**EXERCISE AIM:**
Go through the listing and transcribe each line exactly.

**RECORDS TO USE:**
+ + +

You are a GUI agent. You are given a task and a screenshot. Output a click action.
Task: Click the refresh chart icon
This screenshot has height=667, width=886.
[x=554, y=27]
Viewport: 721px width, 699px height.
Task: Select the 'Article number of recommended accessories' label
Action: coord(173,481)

+ + +

**YOUR RESPONSE:**
You are a GUI agent. You are given a task and a screenshot. Output a click action.
Task: Click the refresh chart icon
This screenshot has height=667, width=886.
[x=554, y=27]
Viewport: 721px width, 699px height.
Task: Select the 'Article number of recommended accessories' label
Action: coord(173,481)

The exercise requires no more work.